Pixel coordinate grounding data
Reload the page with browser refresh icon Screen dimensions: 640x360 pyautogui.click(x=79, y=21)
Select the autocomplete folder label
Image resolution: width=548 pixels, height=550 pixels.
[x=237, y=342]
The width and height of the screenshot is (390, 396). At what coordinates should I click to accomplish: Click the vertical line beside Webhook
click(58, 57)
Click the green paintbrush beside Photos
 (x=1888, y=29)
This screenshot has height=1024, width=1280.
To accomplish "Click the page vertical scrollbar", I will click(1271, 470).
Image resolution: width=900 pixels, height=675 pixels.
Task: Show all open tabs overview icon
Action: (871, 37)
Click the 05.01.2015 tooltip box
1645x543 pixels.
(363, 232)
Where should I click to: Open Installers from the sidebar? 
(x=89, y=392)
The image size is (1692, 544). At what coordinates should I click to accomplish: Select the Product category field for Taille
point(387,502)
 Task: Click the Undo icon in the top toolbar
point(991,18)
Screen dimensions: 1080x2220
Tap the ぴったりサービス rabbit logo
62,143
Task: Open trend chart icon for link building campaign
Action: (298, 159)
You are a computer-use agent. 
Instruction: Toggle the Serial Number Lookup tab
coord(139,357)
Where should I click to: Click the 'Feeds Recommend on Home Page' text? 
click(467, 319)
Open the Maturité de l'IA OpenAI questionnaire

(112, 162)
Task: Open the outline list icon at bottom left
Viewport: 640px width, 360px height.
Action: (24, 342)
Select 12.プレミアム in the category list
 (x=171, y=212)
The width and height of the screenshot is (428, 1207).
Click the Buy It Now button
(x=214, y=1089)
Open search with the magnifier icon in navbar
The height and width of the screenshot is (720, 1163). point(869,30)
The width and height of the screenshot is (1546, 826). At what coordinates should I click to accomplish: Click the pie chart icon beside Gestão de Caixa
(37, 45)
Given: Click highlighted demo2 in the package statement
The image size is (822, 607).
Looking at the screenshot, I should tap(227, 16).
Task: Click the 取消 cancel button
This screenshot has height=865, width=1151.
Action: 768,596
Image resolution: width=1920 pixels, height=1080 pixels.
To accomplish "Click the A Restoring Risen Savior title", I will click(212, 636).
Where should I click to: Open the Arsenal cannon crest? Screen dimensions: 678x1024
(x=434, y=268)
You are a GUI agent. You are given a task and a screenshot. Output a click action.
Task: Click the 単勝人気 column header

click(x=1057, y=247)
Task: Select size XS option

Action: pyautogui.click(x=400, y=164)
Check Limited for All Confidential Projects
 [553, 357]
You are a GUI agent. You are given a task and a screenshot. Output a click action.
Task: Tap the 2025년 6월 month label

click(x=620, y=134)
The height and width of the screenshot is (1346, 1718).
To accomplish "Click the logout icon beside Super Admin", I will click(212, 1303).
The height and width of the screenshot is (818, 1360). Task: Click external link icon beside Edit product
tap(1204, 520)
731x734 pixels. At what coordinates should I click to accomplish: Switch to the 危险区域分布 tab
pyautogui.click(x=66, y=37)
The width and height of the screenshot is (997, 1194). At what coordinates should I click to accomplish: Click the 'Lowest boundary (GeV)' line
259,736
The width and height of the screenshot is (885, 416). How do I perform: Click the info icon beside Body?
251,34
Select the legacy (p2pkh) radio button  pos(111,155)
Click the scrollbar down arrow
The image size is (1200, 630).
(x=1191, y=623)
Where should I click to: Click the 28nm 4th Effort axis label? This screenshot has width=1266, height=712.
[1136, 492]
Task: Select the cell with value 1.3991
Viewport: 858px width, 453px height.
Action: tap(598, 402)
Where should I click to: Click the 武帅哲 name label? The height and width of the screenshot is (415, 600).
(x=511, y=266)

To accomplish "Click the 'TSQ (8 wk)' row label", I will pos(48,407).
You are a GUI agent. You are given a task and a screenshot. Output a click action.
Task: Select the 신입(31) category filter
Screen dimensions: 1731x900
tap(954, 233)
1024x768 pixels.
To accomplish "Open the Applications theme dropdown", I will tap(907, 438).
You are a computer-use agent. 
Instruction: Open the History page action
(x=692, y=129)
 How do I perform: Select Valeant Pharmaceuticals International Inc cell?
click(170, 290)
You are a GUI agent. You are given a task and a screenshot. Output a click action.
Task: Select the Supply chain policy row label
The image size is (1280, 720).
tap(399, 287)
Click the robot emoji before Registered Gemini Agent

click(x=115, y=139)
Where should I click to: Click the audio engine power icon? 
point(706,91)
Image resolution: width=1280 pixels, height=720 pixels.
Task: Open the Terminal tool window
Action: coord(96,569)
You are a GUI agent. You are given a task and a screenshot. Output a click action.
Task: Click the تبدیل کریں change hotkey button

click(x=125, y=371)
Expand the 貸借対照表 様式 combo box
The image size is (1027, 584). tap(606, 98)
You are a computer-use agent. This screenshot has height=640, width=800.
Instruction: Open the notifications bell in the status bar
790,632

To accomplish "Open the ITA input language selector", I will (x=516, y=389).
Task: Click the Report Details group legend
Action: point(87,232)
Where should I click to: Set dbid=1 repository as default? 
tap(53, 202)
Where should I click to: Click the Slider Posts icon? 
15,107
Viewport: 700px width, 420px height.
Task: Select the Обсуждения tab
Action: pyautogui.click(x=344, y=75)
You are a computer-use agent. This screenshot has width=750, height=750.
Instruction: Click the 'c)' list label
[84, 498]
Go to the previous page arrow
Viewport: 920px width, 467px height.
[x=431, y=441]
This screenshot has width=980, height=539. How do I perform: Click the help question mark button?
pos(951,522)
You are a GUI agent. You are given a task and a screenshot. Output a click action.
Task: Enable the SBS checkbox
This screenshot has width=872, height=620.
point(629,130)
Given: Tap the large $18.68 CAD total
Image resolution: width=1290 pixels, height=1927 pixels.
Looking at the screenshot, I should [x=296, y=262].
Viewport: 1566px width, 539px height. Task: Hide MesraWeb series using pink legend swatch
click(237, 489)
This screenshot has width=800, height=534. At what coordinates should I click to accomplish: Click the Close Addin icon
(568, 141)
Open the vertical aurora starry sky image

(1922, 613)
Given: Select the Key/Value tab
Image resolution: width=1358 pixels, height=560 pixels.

** Work request **
Determine how many lines above contain "computer" as a word or string. Give the number alone.

** Task answer **
4